Opinion
C.A. Case No. 17155. T.C. Case No. 97 CR 3136.
Rendered February 12, 1999.
KARYN J. LYNN, Attorney for Plaintiff-Appellee.
D. K. WEHNER, Attorney for Defendant-Appellant.
OPINION
Defendant-Appellant Roger K. Berry appeals from his conviction on one count of breaking and entering in violation of R.C. § 2911.13(A) assigning two errors for review. First, Berry contends the trial court abused its discretion by permitting the arresting officer to testify that, inter alia, he "was familiar with" Berry, and by sustaining the State's objection to a question that sought to elicit a lay witness' opinion. Second, Berry argues that the trial court erred by admitting into evidence a video surveillance tape, a portion of which had been inadvertently erased while in the possession of the police. For the reasons that follow, Berry's conviction is affirmed.
On September 25, 1997, the Riverview Cleaners on Gettysburg Avenue in Dayton was the site of a breaking and entering. Wells Fargo Alarm Systems alarm investigator John Jones was dispatched to the business at about 1:18a.m., and performed a perimeter check of the premises. He noticed that a side door and one pane in a window situated above two solvent tanks at the rear of the building had been damaged. Jones notified the Dayton Police Department and Kaner Butler, the owner of the business, that an actual break-in had occurred. Shortly thereafter, Dayton Police Department officers Miller and Moreland arrived on the scene as did Butler.
The officers entered the building through the damaged side door and found the cash register open and coins strewn about the floor around it. After requesting that an evidence collection crew be sent to the premises, the officers, Butler, and Jones retrieved the surveillance video and watched it using the television and VCR Butler kept at the business. The tape disclosed that an individual had entered from the rear of the building, proceeded to the cash register, taken its contents eventually determined to be approximately $105, and exited out the back of the business. None of the four men could identify anyone on the videotape, not even themselves, because of the poor quality of the images recorded. There were no gaps in the recording at that time. From the visible damage to the building and the videotape, it was determined that the perpetrator gained entrance to the business via the rear window and exited through the side door.

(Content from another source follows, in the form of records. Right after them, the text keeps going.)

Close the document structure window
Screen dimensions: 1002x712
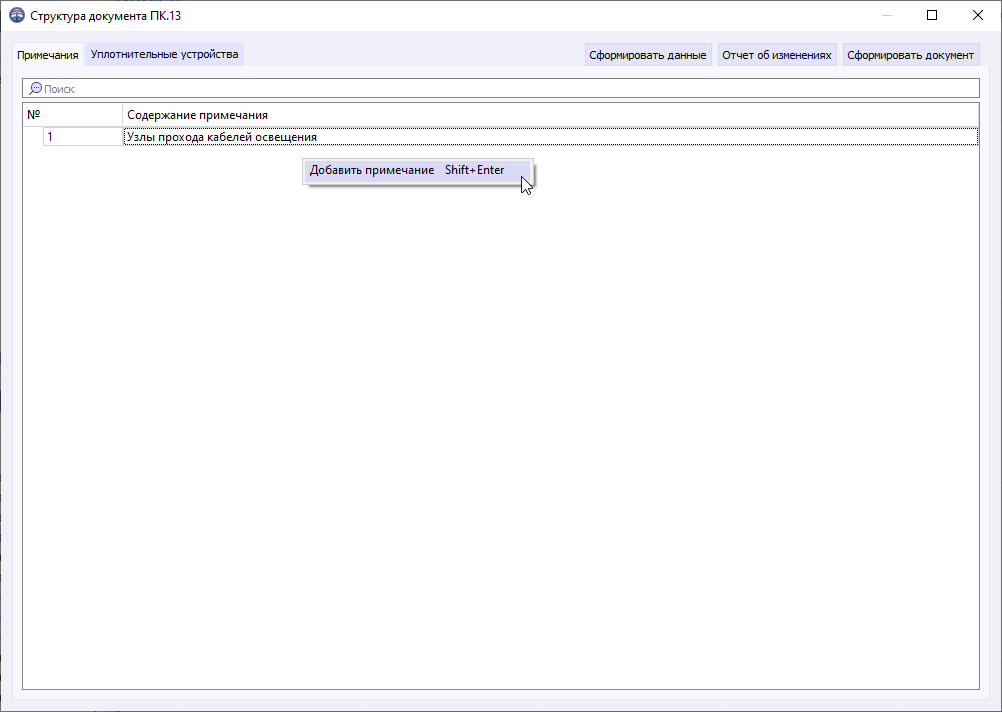(x=977, y=15)
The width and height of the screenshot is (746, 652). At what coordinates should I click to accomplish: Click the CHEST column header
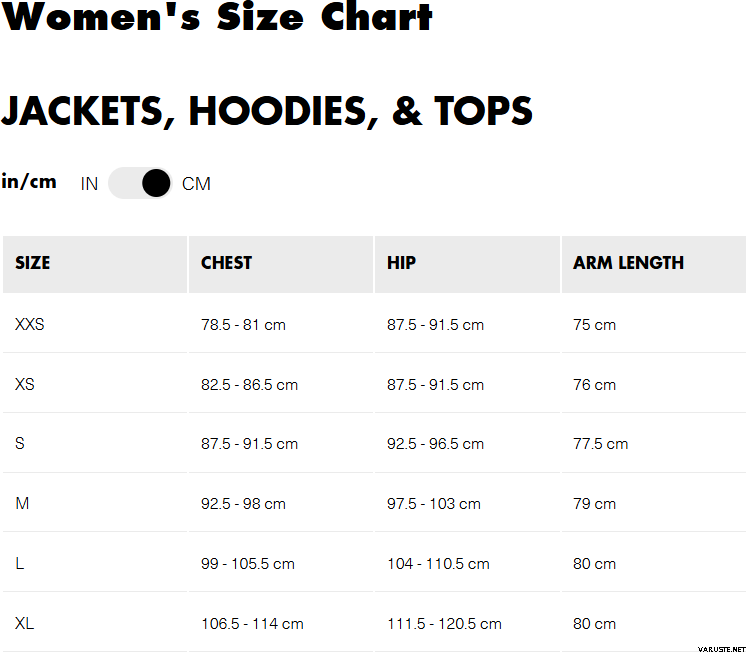pos(226,263)
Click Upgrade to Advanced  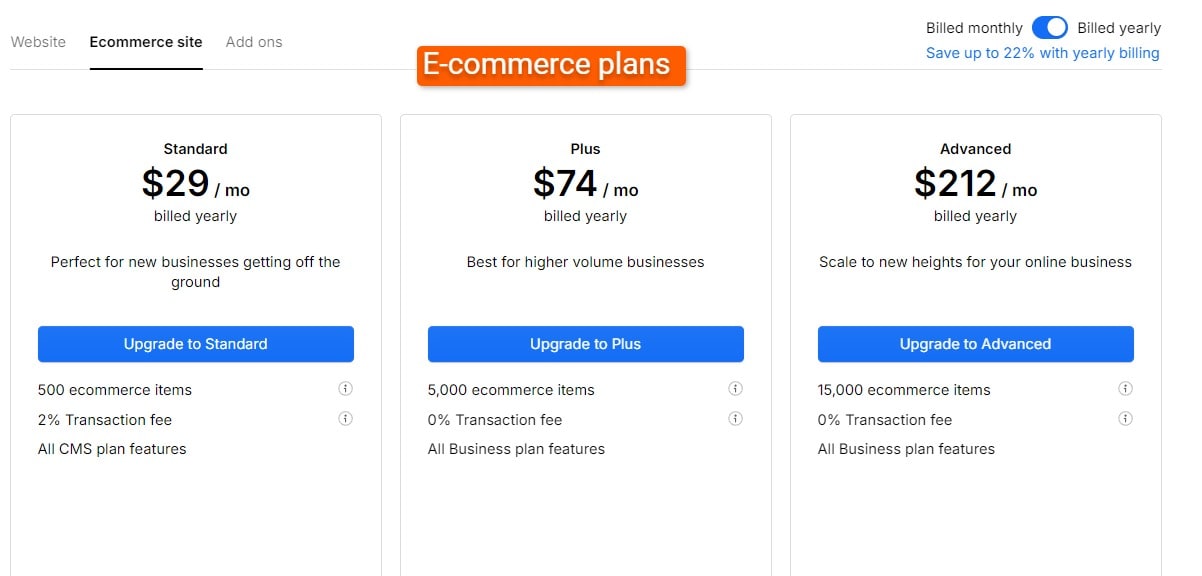pyautogui.click(x=975, y=343)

Dayton Police Department evidence technician Edward Zawadniak dusted the inside and outside of the building for fingerprints. He was able to lift one partial palm print outside the business from near the top of one of the solvent tanks beneath the window used for access. No other prints lifted, inside or outside, were clear enough to be of any use in identifying the perpetrator.

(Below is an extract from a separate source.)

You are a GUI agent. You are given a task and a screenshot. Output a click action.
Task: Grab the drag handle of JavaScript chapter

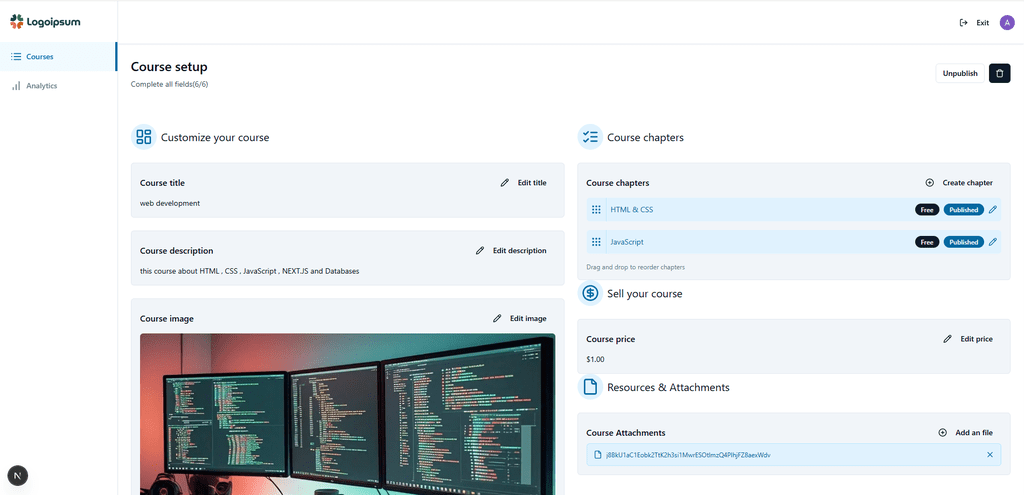coord(596,242)
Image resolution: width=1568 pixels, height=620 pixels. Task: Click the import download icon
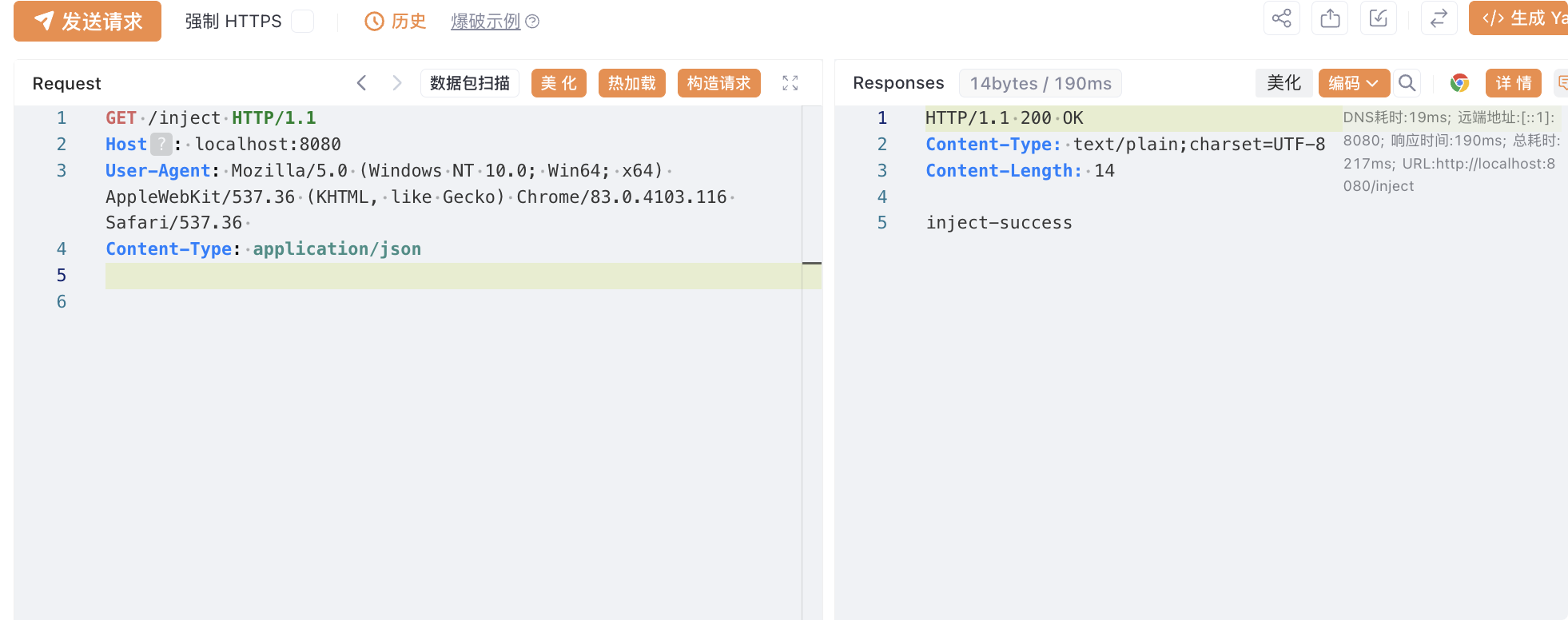pos(1379,18)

Dayton Police detective Mark Bilinski was assigned to investigate the break-in. After viewing the surveillance tape, he took it to the crime lab to see if the images of the perpetrator's face could be enhanced and an identification made. Unfortunately, however, the portion of the tape sought to be enhanced was inadvertently erased instead. In spite of the poor quality of the video images, Bilinski noticed a resemblance between the perpetrator and Berry, with whom he was familiar from previous encounters in the course of his duties as a police officer. Bilinski knew Berry's fingerprints from prior arrests were on file, and subsequently asked detective Mark Cordle, whose responsibilities include fingerprint comparison, to compare Berry's known prints to the latent palm print lifted from the tank. Cordle did, and after identifying twenty-five to thirty common points of comparison, he determined that the prints were a match. (Only eight common points of comparison are needed to identify fingerprints as a match.) Berry was arrested and charged soon thereafter. Following a jury trial, Berry was convicted and sentenced to twelve months of imprisonment with credit for time served. This timely appeal followed.
I.
The trial court erred and abused its discretion in admitting evidence offered by the State unduly suggesting that the police knew the real perpetrator and in excluding relevant evidence offered by Appellant to show he could not commit the crime.

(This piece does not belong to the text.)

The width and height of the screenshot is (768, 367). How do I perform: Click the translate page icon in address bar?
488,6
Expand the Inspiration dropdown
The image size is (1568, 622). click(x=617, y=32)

In his first assignment of error, Berry claims the trial court abused its discretion by permitting Officer Bilinski to testify that he was familiar with Berry, that the individual on the surveillance tape resembled Berry, and that on that basis, only Berry's known prints were compared to the latent print found at the scene. Berry further argues that Bilinski's statement that the prosecutor approved the filing of breaking and entering charges against Berry was erroneously admitted into evidence. We are not persuaded.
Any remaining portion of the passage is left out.